#### PROBLEM TO WORK ON
Among the lines below, copy exactly those from the one with "Where should I click to: Click the complimentary" through the one with "Given: Click the image", counting both ends.

#### RECORDS FOR THIS EXERCISE
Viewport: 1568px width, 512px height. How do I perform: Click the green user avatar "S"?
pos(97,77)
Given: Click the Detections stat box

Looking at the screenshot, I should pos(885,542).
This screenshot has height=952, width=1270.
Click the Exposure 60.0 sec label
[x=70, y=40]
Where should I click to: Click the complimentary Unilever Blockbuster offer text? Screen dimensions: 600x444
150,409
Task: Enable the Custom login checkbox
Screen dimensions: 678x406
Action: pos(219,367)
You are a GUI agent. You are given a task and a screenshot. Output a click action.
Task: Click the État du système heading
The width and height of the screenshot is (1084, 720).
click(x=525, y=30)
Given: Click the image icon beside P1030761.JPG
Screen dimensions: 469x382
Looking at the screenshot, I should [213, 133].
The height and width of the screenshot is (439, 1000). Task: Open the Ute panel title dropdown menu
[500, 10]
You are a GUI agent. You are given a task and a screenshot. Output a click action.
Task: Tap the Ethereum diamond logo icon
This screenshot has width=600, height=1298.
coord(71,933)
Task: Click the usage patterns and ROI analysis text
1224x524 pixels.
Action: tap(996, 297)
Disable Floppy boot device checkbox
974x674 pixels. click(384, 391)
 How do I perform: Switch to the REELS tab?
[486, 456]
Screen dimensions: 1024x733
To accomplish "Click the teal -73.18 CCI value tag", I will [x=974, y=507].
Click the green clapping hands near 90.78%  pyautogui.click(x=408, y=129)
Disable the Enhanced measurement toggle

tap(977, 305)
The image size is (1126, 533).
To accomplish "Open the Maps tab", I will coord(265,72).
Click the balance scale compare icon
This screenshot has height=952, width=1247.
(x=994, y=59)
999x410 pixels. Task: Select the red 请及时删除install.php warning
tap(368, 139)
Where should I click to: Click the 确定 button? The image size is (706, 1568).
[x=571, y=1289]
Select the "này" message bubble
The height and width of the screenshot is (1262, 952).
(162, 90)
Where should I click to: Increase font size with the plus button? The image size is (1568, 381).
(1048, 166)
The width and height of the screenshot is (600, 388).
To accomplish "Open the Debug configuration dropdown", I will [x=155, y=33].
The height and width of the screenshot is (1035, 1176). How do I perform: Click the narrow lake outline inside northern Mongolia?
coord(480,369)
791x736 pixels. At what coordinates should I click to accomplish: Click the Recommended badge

#### RESPONSE
Where should I click to: Click the complimentary Unilever Blockbuster offer text? Screen dimensions: 600x444
150,409
Task: Enable the Custom login checkbox
Screen dimensions: 678x406
Action: pos(219,367)
You are a GUI agent. You are given a task and a screenshot. Output a click action.
Task: Click the État du système heading
The width and height of the screenshot is (1084, 720).
click(x=525, y=30)
Given: Click the image icon beside P1030761.JPG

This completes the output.